*Cosa fare:*
1. Cita alla lettera il brano sulla parabola delle vergini da "Ecco dunque perché" a "Gesù la insegnò.".
2. Secondo il brano sulla parabola delle vergini, quale sorte sarà assegnata al servitore malvagio?

*Brano da leggere:*
● ● ● ● ●

Ecco dunque perché io personalmente quando parlo di questa parabola sorvolo sui particolari e mi concentro sul significato finale e sullo scopo per cui Gesù la insegnò.
Ma c’è un’altra cosa che vorrei dire a proposito di questa parabola, colgo l’occasione per dirtela, la cosa è questa, e cioè che molti di coloro che spiegano questa parabola e che si concentrano molto sul significato delle lampade e dell’olio e alla fine fanno giustamente notare che se non si è pronti alla venuta del Signore non si andrà con lui, in maniera paradossale e veramente assurda quando parlano del ritorno del Signore dicono o fanno capire che se un credente non sarà trovato pronto (loro dicono al rapimento) avrà tempo di essere salvato ugualmente durante il regno dell’anticristo (la grande tribolazione) che inizierà dopo che la Chiesa sarà rapita. Cosa significa tutto ciò? Che per costoro nella pratica anche le vergini stolte alla fine entreranno nella sala delle nozze. Non c’entreranno però quando verrà lo sposo, ma tempo dopo!!! Tu capisci come questa parabola del Signore, se si ammette una simile possibilità di salvezza per tutti quei credenti che non saranno pronti ad incontrare il Signore al suo ritorno finisce con l’essere annullata! Tanta cura per spiegare il significato delle lampade e dell’olio, e poi tanta stoltezza perché annullano la parabola. E quindi a che serve dire ai credenti di vegliare perché non si sa quando il Signore tornerà? Che significato hanno tutte le parabole del Signore che esortano a vegliare per non farsi trovare impreparati al suo ritorno? Ma allora anche quel servitore malvagio che comincia a dire “il mio padrone tarda a venire; e comincia a battere i suoi conservi, e a mangiare e bere con gli ubriaconi” (Matt. 24:48-49), anche se non sarà trovato pronto avrà ugualmente un periodo di tempo in cui emendare le sue vie, esattamente durante il regno dell’anticristo!!? E così anche lui alla fine potrà andare con il Signore ed eredare la vita eterna!!!? No, non è così, quel malvagio servitore sarà lacerato a colpi di flagello e gli sarà assegnata la sorte degli ipocriti, quivi sarà il pianto e lo stridore dei denti (cfr. Matt. 24:51). Ma quale seconda opportunità per gli stolti? Ma chi ha inventato queste diavolerie che fanno illudere tanti credenti che vivono una vita indegna? Si levi la voce per esortare i credenti a vivere santamente, e si dica loro molto chiaramente che a coloro che si conducono in maniera ingiusta e iniqua al ritorno del Signore sarà assegnata la sorte degli ipocriti per cui non saranno rapiti sulle nuvole ma puniti come meritano e nella sala delle nozze non c’entreranno mai!!!

● ● ● ● ●

*Estratto dei dati:*
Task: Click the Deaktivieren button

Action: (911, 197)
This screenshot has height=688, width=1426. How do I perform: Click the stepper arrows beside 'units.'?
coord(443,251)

● ● ● ● ●

*Risposte per compito:*
1.
Ecco dunque perché io personalmente quando parlo di questa parabola sorvolo sui particolari e mi concentro sul significato finale e sullo scopo per cui Gesù la insegnò.

2. La sorte degli ipocriti.